Prof Mark Turner’s presentation engaged the visitors in a deep, wide-ranging and animated discussion about community journalism business models.
He asked a simple question. Is Journalism a business, a public service, a mix of the two, or something else entirely.
His presentation clearly mapped out the different business models being used by US community media. He challenged participants to debate whether they are primarily businesses or if they exist to serve the community.
“We should not be apologetic about the fact that we are running businesses,” the South African publishers insisted. We can’t serve our communities unless we can pay the bills.
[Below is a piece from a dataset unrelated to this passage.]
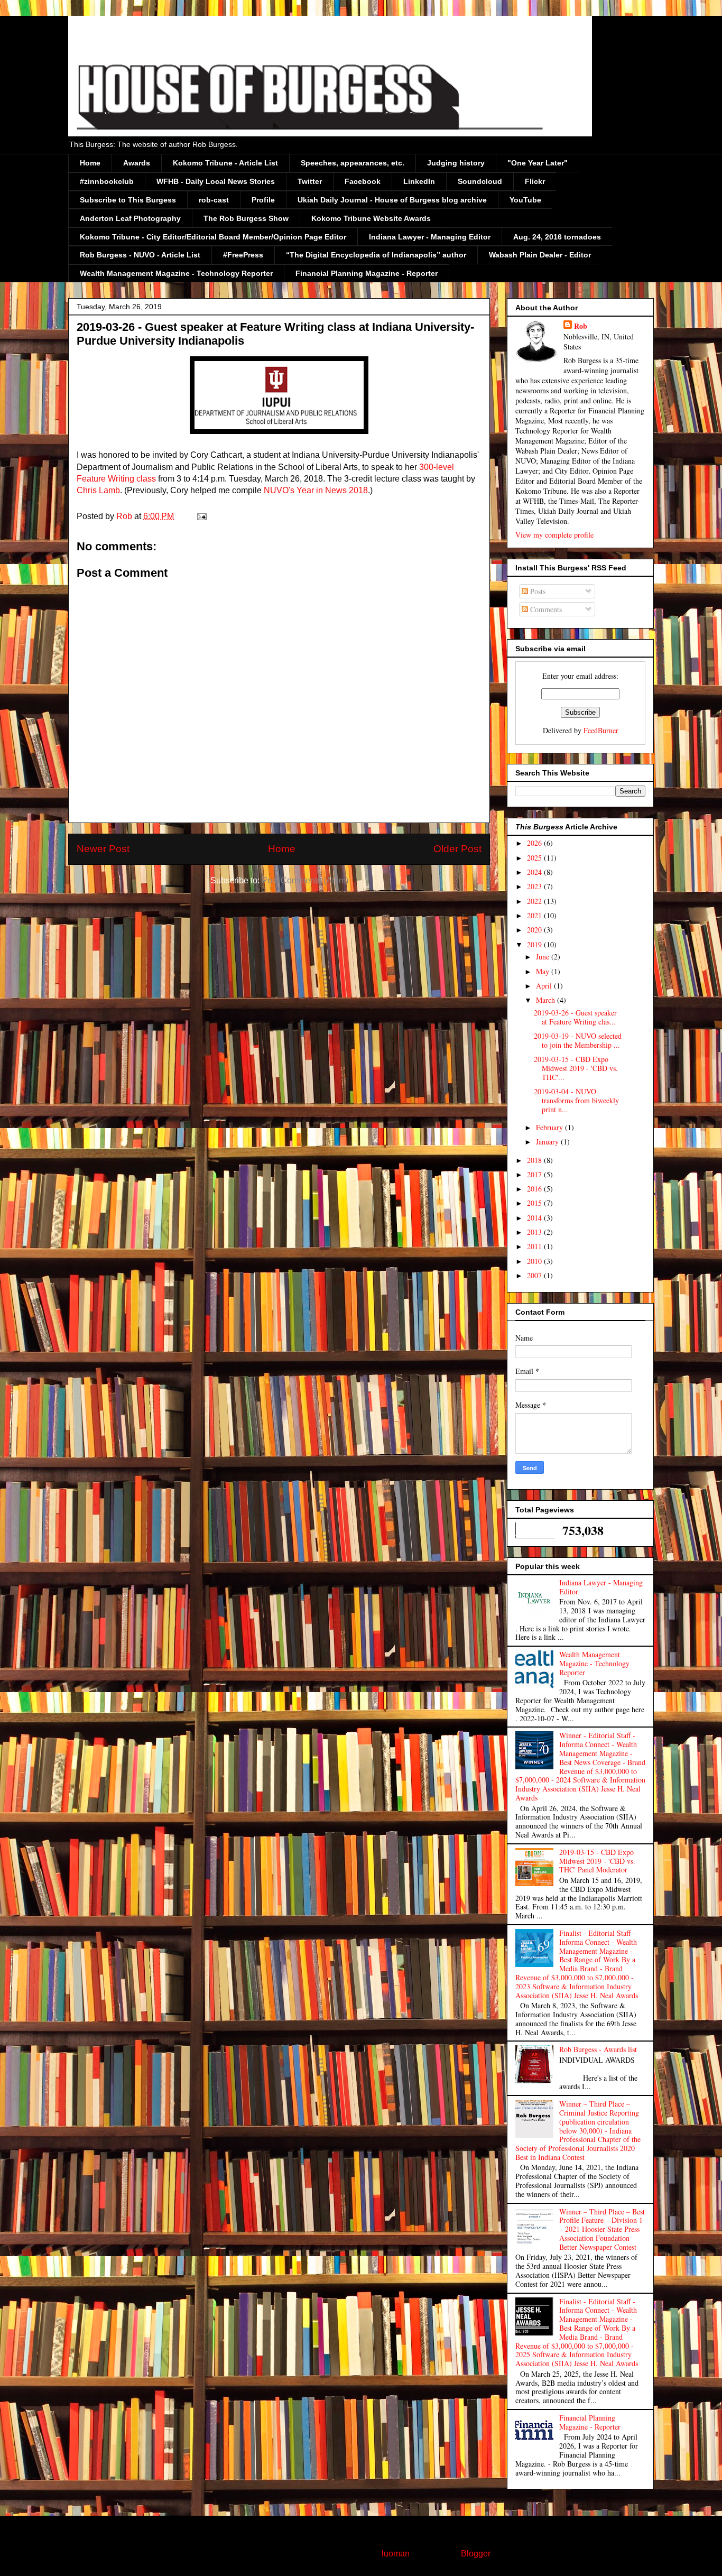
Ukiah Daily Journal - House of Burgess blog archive (392, 200)
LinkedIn (419, 181)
Prof Turner suggested that “we care about your community and this is why you should continue to support us,” is a message we could be giving potential advertisers and partners.
“I think you make money off your mission,” he said. “You just have to find the right streams.”
Most publishers agreed that publishing was a mix of public service and business, although Professor Read said he believed journalism itself was separate from business. The art and science of writing news should be done away from deciding whether it was an online, print or other form of business model.
PS: Apologies to those who struggled with the live stream today. Technical glitches had the South African MacGyvers stretching their creativity to work out ways of getting the audio system working.